The present tense as nonpast: There are three interpretations for present, future and past:
1. On the referential level: time as a line, on which past and future defined as the one that is behind and the one that is ahead of the present. 2. On the semantic level present is general and unmarked.
3. On the grammatical level: English has no future form of the verb. Present is unmarked tense that expresses future. Present is called nonpast as well.

Situation types: Stative and dynamic verb senses
: 1. happenings take place in time denoted by verbs. 2. Can be expressed by an abstract noun (singular or plural). A verb can have both stative and dynamic meaning. For instance BE,HAVE,KNOW are stative verbs, they refer to states. But I have driven a sports car for years has a dynamic rather than stative meaning, because it refers to events. Dybamic verbs often imply an active performer of the action. That is why they regulary occur in imperative, but statives not. Dynamic verbs occur in claft sentences following do. What she did was to learn Spanish . There are some verbs in the cases of which making distinction is rather hard.


Meanings of the simple present with reference to present time:

1. Stative present: used without reference to specific time.

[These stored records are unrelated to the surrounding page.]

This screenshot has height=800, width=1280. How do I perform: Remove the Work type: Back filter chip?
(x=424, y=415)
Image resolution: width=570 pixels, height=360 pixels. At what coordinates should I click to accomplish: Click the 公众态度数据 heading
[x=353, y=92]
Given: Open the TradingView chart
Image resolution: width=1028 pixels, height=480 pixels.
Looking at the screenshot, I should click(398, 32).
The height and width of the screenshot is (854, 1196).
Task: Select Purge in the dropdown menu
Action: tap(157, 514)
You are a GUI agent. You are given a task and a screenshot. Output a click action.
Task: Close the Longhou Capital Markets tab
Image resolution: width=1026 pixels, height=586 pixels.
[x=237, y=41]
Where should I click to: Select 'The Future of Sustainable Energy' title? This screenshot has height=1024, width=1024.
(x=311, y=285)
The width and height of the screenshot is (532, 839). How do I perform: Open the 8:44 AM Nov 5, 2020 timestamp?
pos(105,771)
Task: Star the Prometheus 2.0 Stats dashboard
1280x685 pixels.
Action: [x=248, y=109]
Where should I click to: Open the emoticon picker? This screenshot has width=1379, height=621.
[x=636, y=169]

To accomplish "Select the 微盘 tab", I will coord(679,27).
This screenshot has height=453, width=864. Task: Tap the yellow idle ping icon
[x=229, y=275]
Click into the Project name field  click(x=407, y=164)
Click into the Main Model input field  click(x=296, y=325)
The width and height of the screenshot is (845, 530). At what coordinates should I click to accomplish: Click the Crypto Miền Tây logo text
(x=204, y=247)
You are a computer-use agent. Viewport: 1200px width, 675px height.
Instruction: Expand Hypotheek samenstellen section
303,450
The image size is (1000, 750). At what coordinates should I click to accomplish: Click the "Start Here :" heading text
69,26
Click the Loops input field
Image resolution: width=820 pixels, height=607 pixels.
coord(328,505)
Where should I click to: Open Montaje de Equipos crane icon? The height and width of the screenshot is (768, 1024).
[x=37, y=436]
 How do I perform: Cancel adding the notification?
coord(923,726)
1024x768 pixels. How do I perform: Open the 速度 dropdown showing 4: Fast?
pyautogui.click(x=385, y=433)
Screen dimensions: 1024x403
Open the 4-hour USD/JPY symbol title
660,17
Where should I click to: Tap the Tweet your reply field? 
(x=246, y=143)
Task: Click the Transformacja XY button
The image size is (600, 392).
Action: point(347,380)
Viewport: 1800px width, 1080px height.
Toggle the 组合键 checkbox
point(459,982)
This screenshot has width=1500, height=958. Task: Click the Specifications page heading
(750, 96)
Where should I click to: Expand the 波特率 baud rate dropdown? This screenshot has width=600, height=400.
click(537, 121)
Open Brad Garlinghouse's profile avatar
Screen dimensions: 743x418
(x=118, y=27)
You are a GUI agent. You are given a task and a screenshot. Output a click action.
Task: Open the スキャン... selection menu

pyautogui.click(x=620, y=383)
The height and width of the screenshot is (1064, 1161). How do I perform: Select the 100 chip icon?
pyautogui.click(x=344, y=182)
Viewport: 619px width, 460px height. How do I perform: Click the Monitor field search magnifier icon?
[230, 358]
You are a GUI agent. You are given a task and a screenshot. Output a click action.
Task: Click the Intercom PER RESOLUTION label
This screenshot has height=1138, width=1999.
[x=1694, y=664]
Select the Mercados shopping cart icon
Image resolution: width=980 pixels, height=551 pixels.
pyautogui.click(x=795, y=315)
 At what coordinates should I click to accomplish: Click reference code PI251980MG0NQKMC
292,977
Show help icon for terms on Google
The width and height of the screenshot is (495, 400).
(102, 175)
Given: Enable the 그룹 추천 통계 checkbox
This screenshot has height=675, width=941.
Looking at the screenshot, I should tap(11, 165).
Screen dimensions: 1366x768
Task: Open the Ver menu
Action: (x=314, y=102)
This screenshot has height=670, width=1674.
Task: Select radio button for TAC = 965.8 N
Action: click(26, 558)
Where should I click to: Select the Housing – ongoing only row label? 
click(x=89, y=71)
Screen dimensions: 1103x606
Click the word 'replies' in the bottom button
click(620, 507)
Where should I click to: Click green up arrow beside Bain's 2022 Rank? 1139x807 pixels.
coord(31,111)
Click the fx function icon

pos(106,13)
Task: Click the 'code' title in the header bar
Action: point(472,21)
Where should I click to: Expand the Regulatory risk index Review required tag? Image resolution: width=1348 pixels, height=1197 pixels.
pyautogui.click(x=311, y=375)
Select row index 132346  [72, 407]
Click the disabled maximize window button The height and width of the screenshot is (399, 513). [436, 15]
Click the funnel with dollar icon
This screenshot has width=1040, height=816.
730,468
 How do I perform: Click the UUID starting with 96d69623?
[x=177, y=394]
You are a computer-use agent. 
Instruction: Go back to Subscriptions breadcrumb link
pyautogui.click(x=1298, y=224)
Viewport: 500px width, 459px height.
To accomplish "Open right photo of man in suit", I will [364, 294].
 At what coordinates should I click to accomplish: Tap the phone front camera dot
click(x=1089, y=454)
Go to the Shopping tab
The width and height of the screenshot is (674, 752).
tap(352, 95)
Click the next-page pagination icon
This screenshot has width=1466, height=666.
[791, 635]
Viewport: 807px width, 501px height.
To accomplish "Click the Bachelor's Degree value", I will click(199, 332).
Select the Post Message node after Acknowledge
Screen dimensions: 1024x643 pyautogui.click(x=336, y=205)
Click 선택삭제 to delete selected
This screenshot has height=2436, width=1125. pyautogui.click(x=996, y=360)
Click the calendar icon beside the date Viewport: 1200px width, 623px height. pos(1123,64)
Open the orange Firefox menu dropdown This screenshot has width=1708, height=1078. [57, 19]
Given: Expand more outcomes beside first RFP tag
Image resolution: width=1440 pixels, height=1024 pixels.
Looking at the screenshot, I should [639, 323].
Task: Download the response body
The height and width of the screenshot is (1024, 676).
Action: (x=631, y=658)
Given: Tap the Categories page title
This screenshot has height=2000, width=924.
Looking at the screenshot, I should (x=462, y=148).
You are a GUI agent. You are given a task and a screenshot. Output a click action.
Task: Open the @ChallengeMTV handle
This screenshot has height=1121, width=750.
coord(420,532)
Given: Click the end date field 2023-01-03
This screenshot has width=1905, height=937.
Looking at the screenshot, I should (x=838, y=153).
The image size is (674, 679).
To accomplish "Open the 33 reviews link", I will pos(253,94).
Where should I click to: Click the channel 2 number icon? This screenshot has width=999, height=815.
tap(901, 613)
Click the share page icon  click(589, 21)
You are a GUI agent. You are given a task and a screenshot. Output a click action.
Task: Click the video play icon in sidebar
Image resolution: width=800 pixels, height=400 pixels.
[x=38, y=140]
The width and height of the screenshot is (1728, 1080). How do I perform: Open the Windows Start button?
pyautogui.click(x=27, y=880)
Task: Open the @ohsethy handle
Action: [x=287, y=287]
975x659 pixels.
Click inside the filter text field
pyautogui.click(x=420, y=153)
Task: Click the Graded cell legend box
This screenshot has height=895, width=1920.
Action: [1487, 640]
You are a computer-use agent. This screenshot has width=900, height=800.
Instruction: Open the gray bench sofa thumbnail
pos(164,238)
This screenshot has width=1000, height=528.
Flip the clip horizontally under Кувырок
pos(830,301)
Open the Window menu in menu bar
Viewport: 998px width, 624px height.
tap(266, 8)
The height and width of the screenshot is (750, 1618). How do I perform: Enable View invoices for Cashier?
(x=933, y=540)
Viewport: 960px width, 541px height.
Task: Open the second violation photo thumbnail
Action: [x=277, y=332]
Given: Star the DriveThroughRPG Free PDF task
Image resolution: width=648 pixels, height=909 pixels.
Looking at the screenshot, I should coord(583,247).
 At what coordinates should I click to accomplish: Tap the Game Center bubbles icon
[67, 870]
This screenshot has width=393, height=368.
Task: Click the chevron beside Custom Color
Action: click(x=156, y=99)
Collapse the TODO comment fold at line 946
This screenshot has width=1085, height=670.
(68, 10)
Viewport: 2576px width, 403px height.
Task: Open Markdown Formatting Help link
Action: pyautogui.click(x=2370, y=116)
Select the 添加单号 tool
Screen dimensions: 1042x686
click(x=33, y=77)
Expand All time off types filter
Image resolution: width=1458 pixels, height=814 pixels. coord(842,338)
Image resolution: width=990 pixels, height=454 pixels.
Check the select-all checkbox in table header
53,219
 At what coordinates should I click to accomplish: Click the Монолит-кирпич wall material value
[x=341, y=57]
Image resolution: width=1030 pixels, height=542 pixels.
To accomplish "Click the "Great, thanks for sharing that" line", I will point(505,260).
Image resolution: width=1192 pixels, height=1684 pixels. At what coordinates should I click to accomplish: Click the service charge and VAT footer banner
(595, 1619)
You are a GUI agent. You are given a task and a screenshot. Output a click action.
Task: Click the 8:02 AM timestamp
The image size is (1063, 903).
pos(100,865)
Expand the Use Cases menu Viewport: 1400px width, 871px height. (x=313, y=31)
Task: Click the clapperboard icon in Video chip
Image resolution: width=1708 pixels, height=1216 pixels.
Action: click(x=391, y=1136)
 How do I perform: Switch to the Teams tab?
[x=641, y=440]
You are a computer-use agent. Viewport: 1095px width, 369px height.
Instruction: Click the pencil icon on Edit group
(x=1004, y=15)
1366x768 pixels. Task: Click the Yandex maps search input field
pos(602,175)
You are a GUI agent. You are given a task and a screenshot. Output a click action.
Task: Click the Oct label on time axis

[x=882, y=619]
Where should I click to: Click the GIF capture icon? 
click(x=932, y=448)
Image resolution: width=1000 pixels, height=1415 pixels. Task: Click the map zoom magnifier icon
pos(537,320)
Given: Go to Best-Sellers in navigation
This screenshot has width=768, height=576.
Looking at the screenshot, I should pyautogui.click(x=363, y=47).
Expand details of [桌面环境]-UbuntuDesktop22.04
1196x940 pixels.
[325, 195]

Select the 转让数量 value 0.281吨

Includes timeless statements or eternal truths’. Honesty is the best policy.
Scientific statements. We use it even if we know that the time span of the state is restricted to a certain degree: Everyone likes her.

2. Habitual present: They usually imply an unrestricted time span, but in this case it refers to a repeated sequence of events: Bill drinks heavily. A frequency adverbial can be added to specify the repetition. The state present refers to something which obtains at the time of speaking, this is unusual of the habitual present.

3. Instantaneous present: Refers to a single action that begun and completed approximately at the moment of speech. Singular count nouns. The event little duration. These are used in restricted situations: commentaries, demonstrations, special exclamatory sentences(off we go), performatives. In cease of the last one the verb is often a verb of speaking(advise,predict)describing the speech act of which it is a part. Must be simultanity between the speech and what it describes.

Special nonpresent uses of the present tense:

1. Simple present referring to the past.:
There is the historic present that describes the past as if it is happening now. So it conveys some dramatic immediacy of an eye-witness account. There are the verbs of communication: The ten o’clock news says… (understand, hear, learn) these refer to the end of the comm. process. In some cases the communication event took place in the past, its result is still operative. (Bible) The book of Genesis speaks of the terrible faith of Sodom and Gomorrah. Referring to writers, composers and their extant work. Also can be used for general artistic characterisation.


2. Simple present referring to the future: it suggests that the event is unalterably fixed in advance. The plane leaves at eight o’clock tonight. We use it in dependent clauses, partic. in conditional and temporal clauses. He’ll do it if you pay him.

3. Simple present in fictional narrative: close connection with historic present but the events are imaginery. The use in stage directions. Mallinson enters.